Toby Hay destaca-se pelo ar angélico e etéreo que se funde nas suas paisagens sonoras que gravitam no espaço indeterminado pelo tempo. A guitarra de 12 cordas Red Kite personalizada foi feita especialmente para o guitarrista e foi criada por Roger Bucknall . É configurada para ser tocada em afinações únicas. New Music for the 12 String Guitar foi gravado durante dois dias nos estúdios Real World. Todos os temas, gravados e misturados por Tim Hay, são registos ao vivo, sem overdubs ou edições.

© Toby Hay

Toby, obrigada por nos concederes esta oportunidade. Como te encontras nesta fase de confinamento? Podes falar um pouco sobre a tua realidade e sobre o que se tem vivido na tua região de Mid Wales?
Tem sido um ano estranho. Digressões canceladas. Duas gravações de álbuns canceladas. No entanto, aproveitei esse tempo e espaço. Tenho sorte por viver onde vivo. Posso andar quilómetros e não ver uma única pessoa. E tenho gostado de fazer jardinagem também. Cultivar coisas trouxe-me conforto. 

A tua relação com a guitarra é muito íntima. Como foste criando esse vínculo?
A guitarra é importante para mim. A música é a minha maneira de me exprimir e vejo a guitarra como uma ferramenta para isso. 

Muitos vídeos em que participas têm como pano de fundo paisagens exteriores e naturais. Acreditas que são pinturas que melhor personificam o teu estado musical e de alma, e que todo o meio envolvente (os pássaros quando cantam por exemplo) inclui-se na poética da tua composição? 
Acho que estás a falar dos vídeos mais recentes que fiz. Tenho gostado muito de improvisar durante estes tempos incertos. A composição sente-se como já estabelecida, final, e terminada. A improvisação sente-se como fluída, adaptável e mutável. Sinto que é muito mais apropriada para agora. As paisagens e sons naturais inspiram essas improvisações.


Claramente que a tua técnica passa por muitas horas de trabalho diárias. Quantas horas mais ou menos tocas por dia?
Não toco assim tanto, deveria tocar muito mais. Há dias em que nem sequer toco. Varia muito, não tenho um regime muito austero. 

É o teu irmão que grava as tuas criações.
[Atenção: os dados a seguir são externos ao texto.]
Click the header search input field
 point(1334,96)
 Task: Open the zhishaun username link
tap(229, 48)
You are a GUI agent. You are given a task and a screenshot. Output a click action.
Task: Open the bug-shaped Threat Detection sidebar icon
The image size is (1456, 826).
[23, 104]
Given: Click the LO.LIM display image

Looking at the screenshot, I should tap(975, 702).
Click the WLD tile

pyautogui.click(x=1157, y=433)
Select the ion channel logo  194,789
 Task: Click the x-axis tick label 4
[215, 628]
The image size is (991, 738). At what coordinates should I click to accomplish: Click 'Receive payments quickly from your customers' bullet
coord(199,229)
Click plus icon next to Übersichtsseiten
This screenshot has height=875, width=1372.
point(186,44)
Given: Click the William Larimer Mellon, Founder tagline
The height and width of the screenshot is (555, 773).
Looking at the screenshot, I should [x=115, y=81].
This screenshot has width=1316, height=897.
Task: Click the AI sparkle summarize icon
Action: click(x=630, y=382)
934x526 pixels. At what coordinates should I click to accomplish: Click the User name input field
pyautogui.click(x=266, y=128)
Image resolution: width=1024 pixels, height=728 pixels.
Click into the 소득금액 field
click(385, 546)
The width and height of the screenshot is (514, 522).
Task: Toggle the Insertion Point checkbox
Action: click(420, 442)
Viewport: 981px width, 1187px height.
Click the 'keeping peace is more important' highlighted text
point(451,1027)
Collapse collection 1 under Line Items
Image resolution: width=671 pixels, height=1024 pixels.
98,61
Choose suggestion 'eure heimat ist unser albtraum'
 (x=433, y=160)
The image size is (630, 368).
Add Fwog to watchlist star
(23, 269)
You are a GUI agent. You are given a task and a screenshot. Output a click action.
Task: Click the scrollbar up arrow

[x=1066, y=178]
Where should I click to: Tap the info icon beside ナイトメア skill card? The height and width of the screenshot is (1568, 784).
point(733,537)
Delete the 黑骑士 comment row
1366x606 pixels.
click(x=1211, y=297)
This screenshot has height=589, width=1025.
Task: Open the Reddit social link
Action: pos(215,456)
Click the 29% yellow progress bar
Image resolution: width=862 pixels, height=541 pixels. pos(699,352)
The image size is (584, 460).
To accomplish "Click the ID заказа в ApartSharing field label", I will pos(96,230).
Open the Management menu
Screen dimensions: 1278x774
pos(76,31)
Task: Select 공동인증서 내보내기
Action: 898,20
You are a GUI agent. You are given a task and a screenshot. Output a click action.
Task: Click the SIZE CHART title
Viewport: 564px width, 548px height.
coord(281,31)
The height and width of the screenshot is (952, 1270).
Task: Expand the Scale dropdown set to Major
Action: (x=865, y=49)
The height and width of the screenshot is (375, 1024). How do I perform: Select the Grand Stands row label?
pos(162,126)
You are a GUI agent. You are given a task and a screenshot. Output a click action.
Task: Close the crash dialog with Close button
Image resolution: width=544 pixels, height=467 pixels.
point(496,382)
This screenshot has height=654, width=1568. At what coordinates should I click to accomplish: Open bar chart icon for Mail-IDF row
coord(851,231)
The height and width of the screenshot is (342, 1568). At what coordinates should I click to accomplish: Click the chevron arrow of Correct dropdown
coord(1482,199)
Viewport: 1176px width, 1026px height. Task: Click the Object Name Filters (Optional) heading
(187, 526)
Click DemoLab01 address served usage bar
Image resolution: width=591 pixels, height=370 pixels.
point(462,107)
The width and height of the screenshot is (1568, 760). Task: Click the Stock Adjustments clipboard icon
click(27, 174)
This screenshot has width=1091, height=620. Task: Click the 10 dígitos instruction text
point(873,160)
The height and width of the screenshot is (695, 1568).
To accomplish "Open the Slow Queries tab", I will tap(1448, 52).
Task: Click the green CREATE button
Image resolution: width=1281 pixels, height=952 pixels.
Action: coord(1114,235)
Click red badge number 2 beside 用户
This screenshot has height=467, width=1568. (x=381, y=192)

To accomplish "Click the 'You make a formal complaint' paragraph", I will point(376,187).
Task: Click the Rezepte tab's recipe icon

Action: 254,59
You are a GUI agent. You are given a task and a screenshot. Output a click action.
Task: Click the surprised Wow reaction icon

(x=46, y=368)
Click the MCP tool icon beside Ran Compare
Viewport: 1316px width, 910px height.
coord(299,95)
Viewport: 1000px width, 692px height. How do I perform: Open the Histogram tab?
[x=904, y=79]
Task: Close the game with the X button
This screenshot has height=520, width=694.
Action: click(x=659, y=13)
Como se dá essa relação e como é a vossa dinâmica?
Trabalhei com o meu irmão na maior parte do trabalho de gravação que fiz. Confio nele. Ele sabe do que eu gosto e comunico bem com ele. Não gosto de pensar muito no lado técnico das coisas enquanto trabalho na minha música, então é bom ter alguém que possa lidar com isso. Isso permite que te foques apenas na música. 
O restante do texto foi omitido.